Passage proposé ->
■ ■ ■ ■ ■ ■ ■

Harry Hinkle, un caméraman sportif, est malencontreusement renversé au cours d’un match de football par Boum Boum Jackson, demi arrière droit de 120 kg des Cleveland Browns. Bien qu’il n’ait subi aucune séquelle, il accepte sous l’influence de son beau-frère de jouer les malades imaginaires pour soutirer aux assureurs une considérable somme d’argent. Devant les scrupules éprouvés par Harry, son beau-frère décide de faire appel à l’ex-femme d’Harry dont il sait la vénalité.

Analyse et critique

Ecrivons-le d’entrée : The fortune Cookie (1) a mauvaise réputation. Il est aujourd’hui accablé de tous les défauts que l’on trouvait jadis à Kiss me stupid, film qui le précède et qui a bénéficié avec l’âge et les turpitudes dont il fit les frais en son temps, d’une complète et juste réévaluation. Or The Fortune Cookie peut être vu comme une réponse de Wilder à l’encontre des ligues de vertu qui censurèrent Kiss me stupid par incompréhension. Avec The fortune Cookie Wilder se livre à un jeu de massacres où il entend dénoncer avec hargne l’hypocrisie de la bonne morale américaine. Son ton violent, vindicatif par moments, rend le film à la fois écoeurant et déroutant. Comme l’écrivent Tavernier et Coursodon « le rire y est constamment miné par le malaise… » Wilder semble se soucier moins de l’équilibre de son scénario que de la force de sa caricature.

D’emblée le film est construit en seize parties. Il ne faudrait pas seulement y voir une coquetterie formelle mais aussi un moyen de mâcher le travail au spectateur, de surligner les lignes dramatiques. Comme le disait Wilder lui même en entretien, il ne faut pas trop en demander au spectateur. Si celui-ci n’est pas capable de comprendre ce qui lui est conté, autant lui simplifier la tâche. Ce découpage séquentiel éclaire une mécanique très habilement construite en vue de sa démonstration.

■ ■ ■ ■ ■ ■ ■

Informations fournies ->

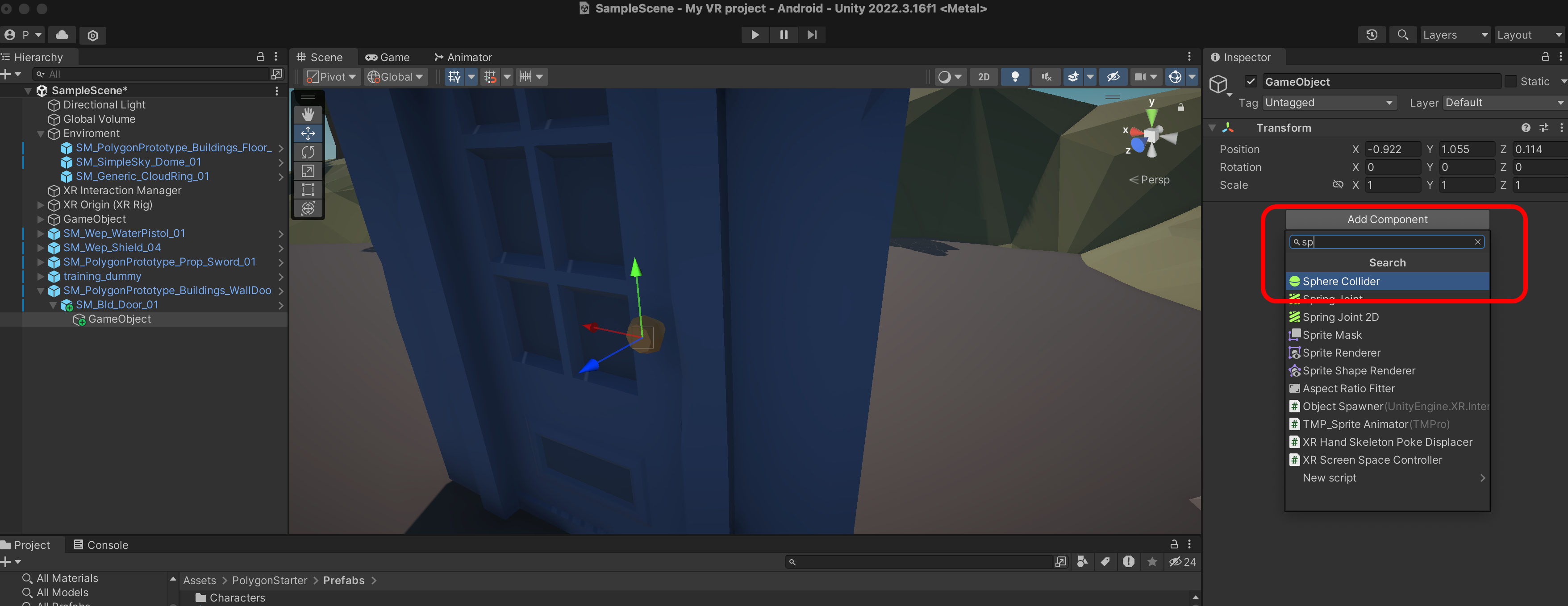Open the undo history icon
This screenshot has height=606, width=1568.
1372,35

■ ■ ■ ■ ■ ■ ■

Exercice écrit 1 -> D'après le passage sur le film The Fortune Cookie, en combien de parties le film est-il construit ?
Exercice écrit 2 -> Poursuivez le passage sur le film The Fortune Cookie après sa dernière phrase.
Le matériel fourni ne sert pas pour ce travail.

Résultat final 1 -> Il est construit en seize parties.

Résultat final 2 ->
Au niveau de l’intrigue proprement dite, The fortune Cookie est un film éminemment wilderien. Il ressemble par de nombreux aspects à Double indemnity : une femme machiavélique, une arnaque à l’assurance, un amant trop faible pour y voir assez clair ou pour simplement lutter. Si The fortune cookie est une comédie et non un tragique film noir, personne ne se fait descendre à la fin et la morale est en apparence sauve. En apparence seulement. La caricature des personnages et des situations est si totale que le dénouement apparaît comme une caricature de dénouement qui satisfait ce que la morale américaine entend recevoir tout en dévoilant son hypocrisie.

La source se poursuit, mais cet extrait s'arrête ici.